[Task brief] A line below contains "[button] (197, 251)", and a later one contains "[facebook] (1421, 1502)". Repeat both, with every line between them, exactly.

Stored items

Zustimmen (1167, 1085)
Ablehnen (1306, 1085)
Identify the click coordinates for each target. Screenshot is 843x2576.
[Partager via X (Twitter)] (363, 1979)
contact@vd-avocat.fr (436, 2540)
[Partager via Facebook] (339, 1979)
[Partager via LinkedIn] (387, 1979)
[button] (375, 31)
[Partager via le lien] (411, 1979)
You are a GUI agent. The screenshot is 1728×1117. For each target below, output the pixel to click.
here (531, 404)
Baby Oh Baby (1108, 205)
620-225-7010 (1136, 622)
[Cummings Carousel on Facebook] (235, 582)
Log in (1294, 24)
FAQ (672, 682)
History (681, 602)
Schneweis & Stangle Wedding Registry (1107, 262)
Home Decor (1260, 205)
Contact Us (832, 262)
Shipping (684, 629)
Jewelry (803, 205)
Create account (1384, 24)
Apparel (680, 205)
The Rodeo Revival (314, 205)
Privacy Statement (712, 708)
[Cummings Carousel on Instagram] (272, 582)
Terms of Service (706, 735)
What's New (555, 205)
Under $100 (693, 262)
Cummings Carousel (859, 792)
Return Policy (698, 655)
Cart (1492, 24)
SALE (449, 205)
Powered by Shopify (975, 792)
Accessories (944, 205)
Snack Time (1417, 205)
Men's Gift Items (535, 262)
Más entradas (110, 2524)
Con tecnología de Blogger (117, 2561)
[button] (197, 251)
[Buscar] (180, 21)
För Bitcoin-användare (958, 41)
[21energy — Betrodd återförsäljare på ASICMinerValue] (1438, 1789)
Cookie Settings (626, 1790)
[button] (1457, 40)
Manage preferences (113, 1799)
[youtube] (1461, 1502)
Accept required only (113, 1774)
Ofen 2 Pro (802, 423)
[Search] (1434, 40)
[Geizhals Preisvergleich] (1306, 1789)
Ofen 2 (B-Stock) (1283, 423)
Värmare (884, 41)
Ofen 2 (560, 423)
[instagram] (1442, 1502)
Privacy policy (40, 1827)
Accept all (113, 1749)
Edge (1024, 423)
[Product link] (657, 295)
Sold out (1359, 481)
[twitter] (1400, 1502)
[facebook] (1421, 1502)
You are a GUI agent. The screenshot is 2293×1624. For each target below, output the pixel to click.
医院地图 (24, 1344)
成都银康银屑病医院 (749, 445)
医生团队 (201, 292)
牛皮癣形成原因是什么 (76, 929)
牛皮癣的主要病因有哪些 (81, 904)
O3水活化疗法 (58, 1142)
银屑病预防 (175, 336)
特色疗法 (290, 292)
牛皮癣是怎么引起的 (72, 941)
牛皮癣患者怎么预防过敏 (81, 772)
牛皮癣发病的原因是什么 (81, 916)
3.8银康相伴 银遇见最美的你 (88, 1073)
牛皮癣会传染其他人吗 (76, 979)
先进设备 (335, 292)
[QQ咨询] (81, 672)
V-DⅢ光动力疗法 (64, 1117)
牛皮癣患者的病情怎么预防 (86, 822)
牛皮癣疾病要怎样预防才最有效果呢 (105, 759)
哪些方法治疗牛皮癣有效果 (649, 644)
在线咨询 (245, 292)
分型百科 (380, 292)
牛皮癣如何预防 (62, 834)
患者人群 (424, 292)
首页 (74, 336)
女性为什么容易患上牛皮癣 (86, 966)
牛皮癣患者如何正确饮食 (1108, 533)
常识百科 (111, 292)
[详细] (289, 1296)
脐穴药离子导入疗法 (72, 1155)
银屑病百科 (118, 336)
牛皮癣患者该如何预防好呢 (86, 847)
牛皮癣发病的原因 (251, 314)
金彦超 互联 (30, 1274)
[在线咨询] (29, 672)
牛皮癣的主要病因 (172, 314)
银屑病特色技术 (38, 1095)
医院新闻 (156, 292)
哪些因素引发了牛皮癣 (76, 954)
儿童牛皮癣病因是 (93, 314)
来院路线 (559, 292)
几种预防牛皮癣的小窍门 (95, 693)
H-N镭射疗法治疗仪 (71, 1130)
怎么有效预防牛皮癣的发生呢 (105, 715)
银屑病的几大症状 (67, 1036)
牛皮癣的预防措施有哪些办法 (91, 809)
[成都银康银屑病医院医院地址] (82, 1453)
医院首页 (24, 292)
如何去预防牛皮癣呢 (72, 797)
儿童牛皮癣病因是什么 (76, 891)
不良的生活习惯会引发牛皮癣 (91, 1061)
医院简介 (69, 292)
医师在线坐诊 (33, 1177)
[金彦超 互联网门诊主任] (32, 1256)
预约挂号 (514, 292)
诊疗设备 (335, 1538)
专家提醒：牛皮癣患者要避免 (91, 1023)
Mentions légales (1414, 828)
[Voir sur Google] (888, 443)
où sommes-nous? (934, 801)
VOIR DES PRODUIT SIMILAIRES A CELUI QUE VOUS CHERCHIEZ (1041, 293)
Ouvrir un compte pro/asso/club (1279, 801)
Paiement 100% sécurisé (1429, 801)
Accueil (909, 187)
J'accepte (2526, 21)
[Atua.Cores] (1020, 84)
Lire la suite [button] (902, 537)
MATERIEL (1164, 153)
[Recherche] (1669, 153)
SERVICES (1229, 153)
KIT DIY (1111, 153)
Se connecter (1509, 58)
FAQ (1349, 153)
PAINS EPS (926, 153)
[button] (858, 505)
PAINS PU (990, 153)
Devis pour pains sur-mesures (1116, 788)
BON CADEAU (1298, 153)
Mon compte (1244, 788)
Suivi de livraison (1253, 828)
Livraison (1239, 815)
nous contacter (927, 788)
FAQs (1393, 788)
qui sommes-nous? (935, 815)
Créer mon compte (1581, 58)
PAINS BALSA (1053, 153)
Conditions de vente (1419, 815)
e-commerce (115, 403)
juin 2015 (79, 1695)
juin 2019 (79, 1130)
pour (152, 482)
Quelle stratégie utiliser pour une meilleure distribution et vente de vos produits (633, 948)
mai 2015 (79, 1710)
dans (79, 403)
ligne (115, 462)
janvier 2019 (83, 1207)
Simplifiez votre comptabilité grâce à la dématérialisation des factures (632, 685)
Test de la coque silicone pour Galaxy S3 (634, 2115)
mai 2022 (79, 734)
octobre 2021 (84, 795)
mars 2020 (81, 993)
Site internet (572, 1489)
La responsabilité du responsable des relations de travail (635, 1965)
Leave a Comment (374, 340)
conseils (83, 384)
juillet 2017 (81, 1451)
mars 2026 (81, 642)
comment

[The answer]
[button] (197, 251)
[Buscar] (180, 21)
För Bitcoin-användare (958, 41)
[21energy — Betrodd återförsäljare på ASICMinerValue] (1438, 1789)
Cookie Settings (626, 1790)
[button] (1457, 40)
Manage preferences (113, 1799)
[youtube] (1461, 1502)
Accept required only (113, 1774)
Ofen 2 Pro (802, 423)
[Search] (1434, 40)
[Geizhals Preisvergleich] (1306, 1789)
Ofen 2 (B-Stock) (1283, 423)
Värmare (884, 41)
Ofen 2 (560, 423)
[instagram] (1442, 1502)
Privacy policy (40, 1827)
Accept all (113, 1749)
Edge (1024, 423)
[Product link] (657, 295)
Sold out (1359, 481)
[twitter] (1400, 1502)
[facebook] (1421, 1502)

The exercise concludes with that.